● **Exercise details**: Quote the listing below word for word, from the line containing "Screen dimensions: 1335x889" through the line containing "click(9, 482)", both included. Leave out the pictures.

● **Dataset rows**:
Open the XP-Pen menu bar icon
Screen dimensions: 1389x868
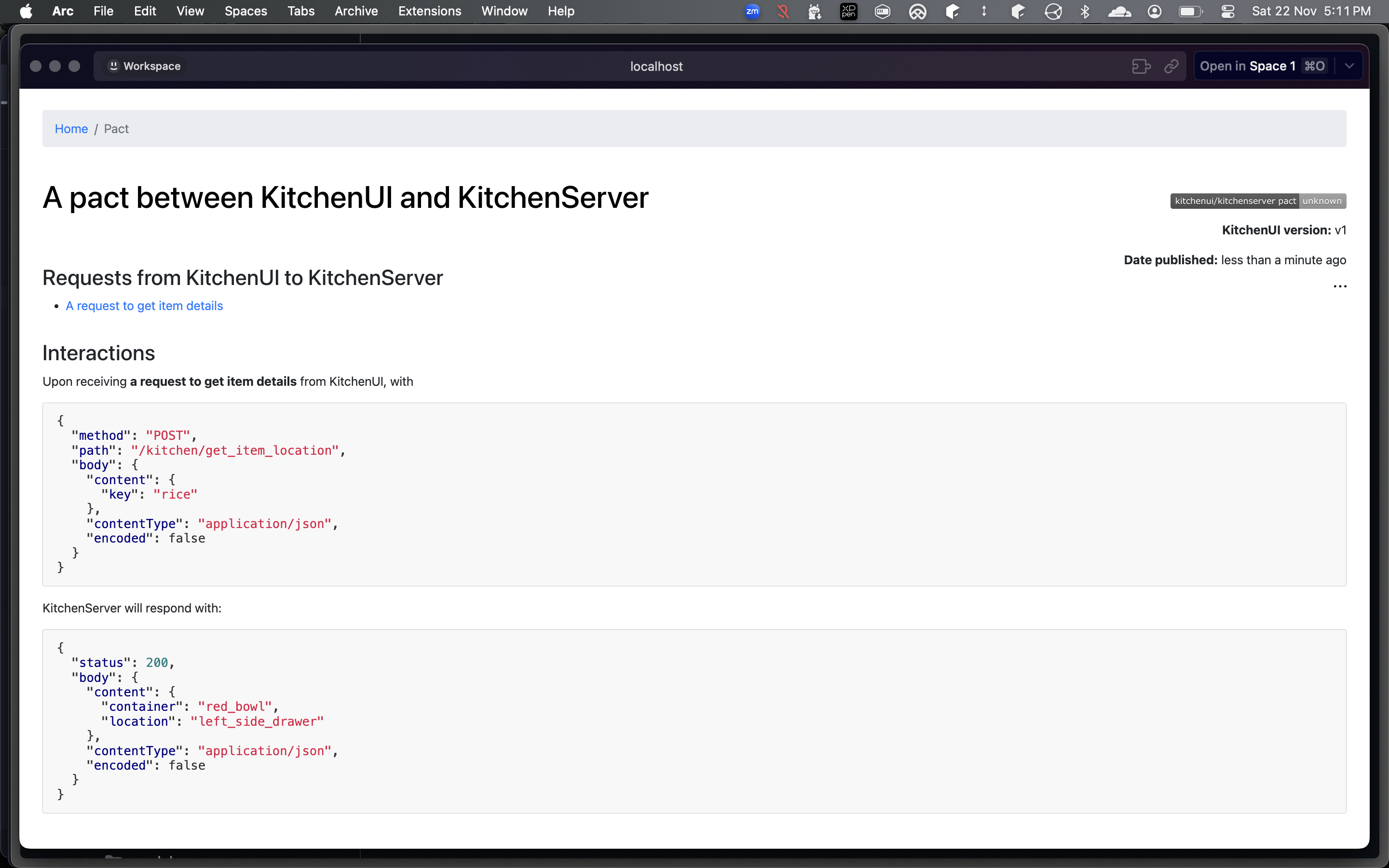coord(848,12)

==

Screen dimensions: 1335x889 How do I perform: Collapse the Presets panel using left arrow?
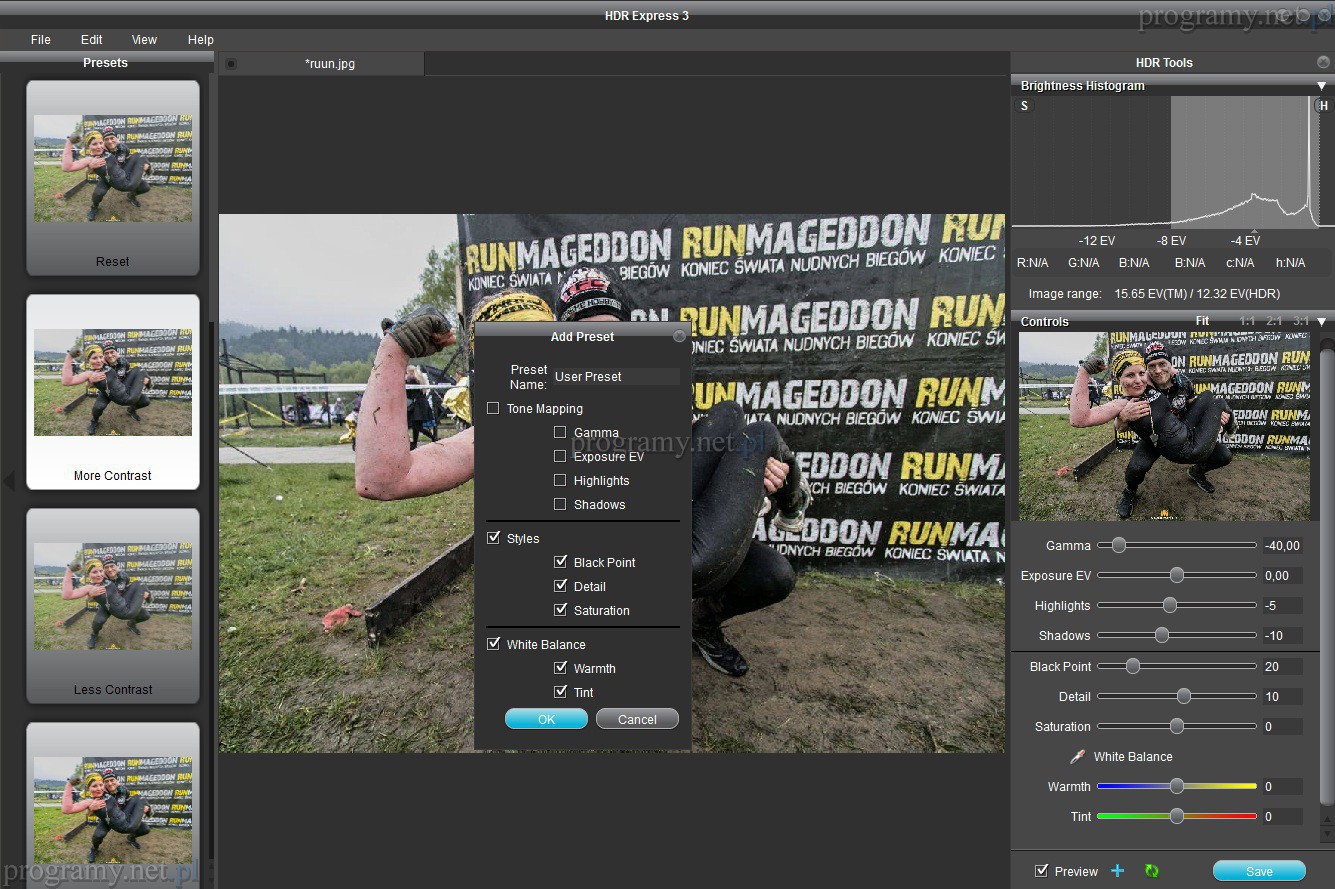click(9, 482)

==

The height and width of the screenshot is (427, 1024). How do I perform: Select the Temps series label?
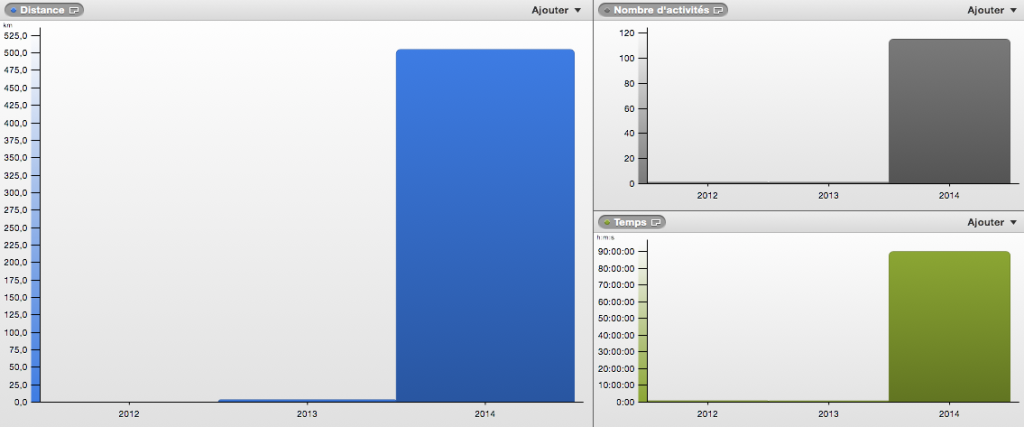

● **Answer to the exercise**:
Screen dimensions: 1335x889 How do I perform: Collapse the Presets panel using left arrow?
click(9, 482)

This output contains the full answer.